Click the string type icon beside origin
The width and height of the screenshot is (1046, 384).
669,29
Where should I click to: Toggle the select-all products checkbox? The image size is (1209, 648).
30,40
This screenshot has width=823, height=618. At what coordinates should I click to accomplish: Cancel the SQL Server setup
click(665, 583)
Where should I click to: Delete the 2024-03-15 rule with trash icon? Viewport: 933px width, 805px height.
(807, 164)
# # #
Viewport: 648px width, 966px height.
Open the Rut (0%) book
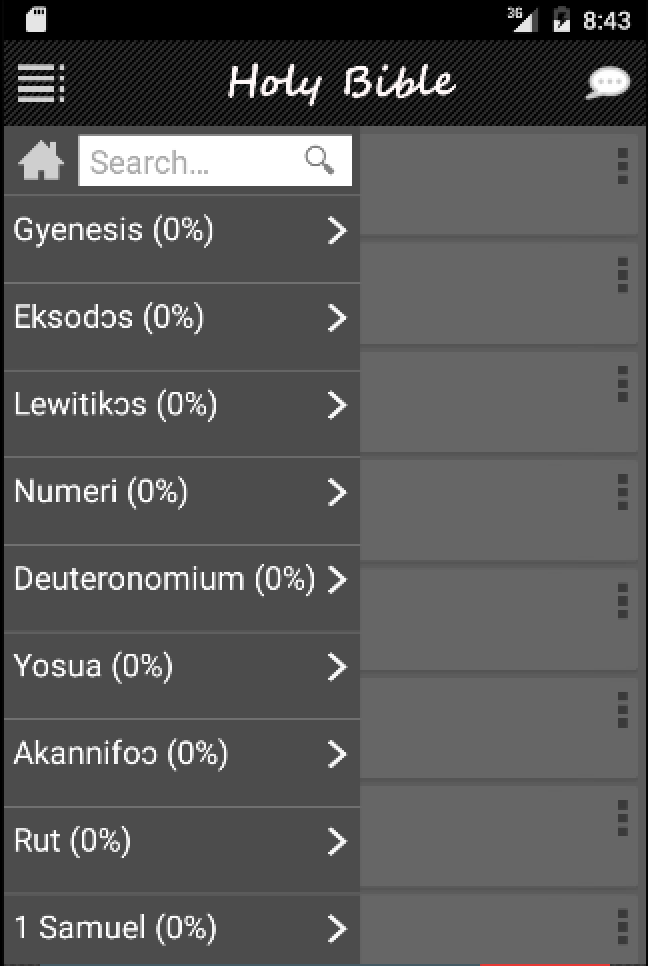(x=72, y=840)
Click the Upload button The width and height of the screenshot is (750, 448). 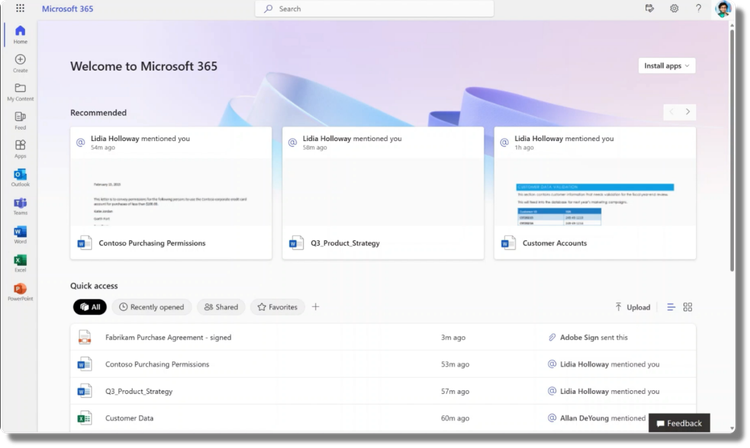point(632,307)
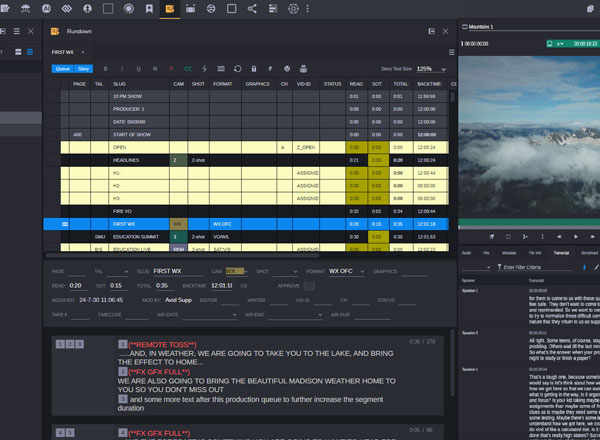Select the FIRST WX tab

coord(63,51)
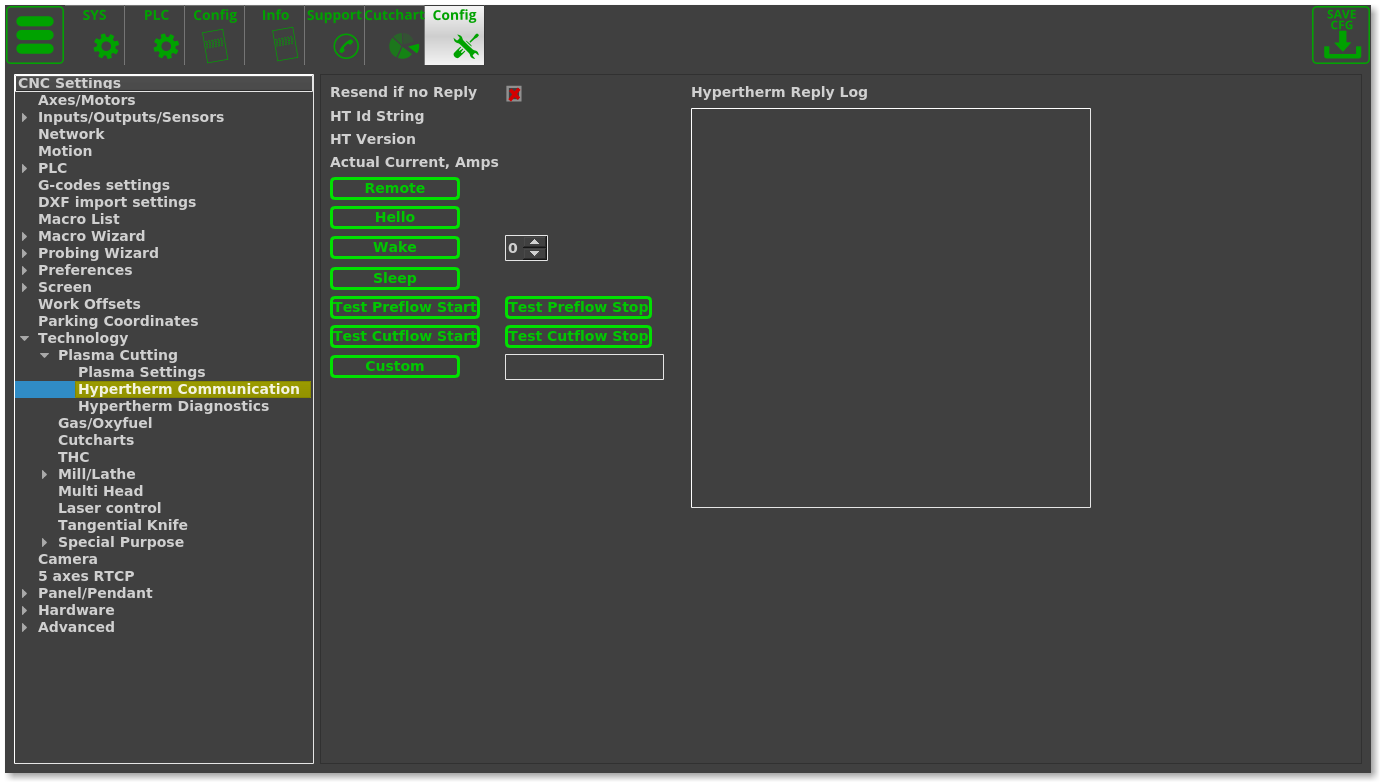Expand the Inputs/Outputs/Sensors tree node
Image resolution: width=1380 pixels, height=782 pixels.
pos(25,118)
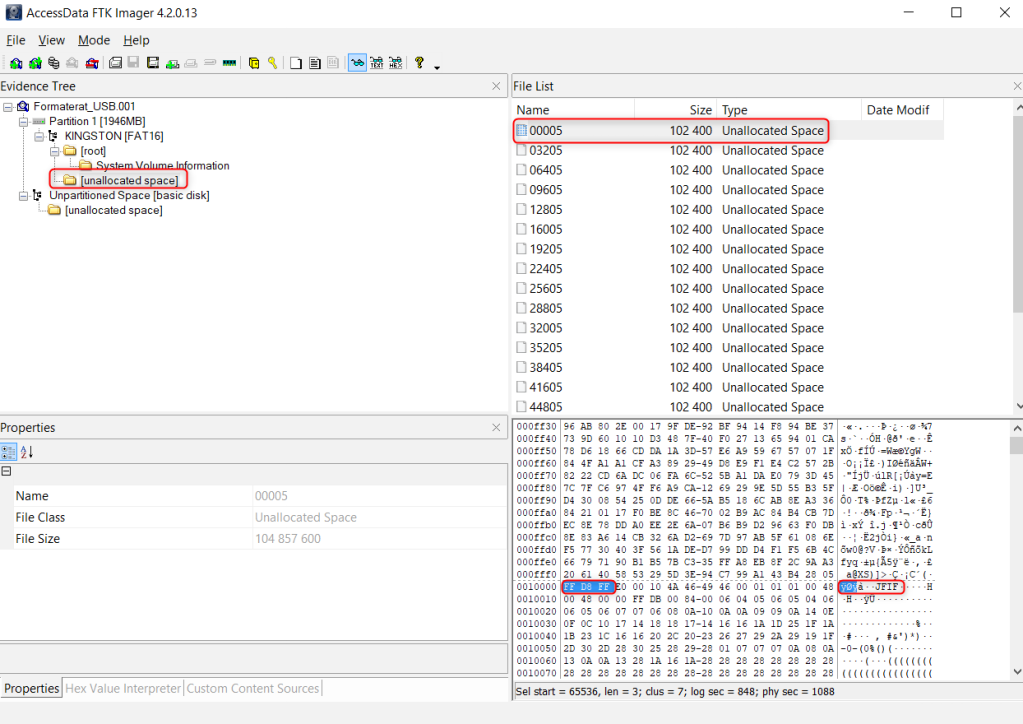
# # #
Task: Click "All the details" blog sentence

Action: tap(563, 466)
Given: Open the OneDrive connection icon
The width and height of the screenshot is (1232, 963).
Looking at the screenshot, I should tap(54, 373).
# # #
WHAT TO WORK ON: Convert the records that begin at the line containing "Given: Open the OneDrive connection icon" and stop after the line containing "Looking at the" into a JSON list of strings, one string per line, leaving out any blank lines.

RESPONSE:
[
  "Given: Open the OneDrive connection icon",
  "The width and height of the screenshot is (1232, 963).",
  "Looking at the screenshot, I should tap(54, 373)."
]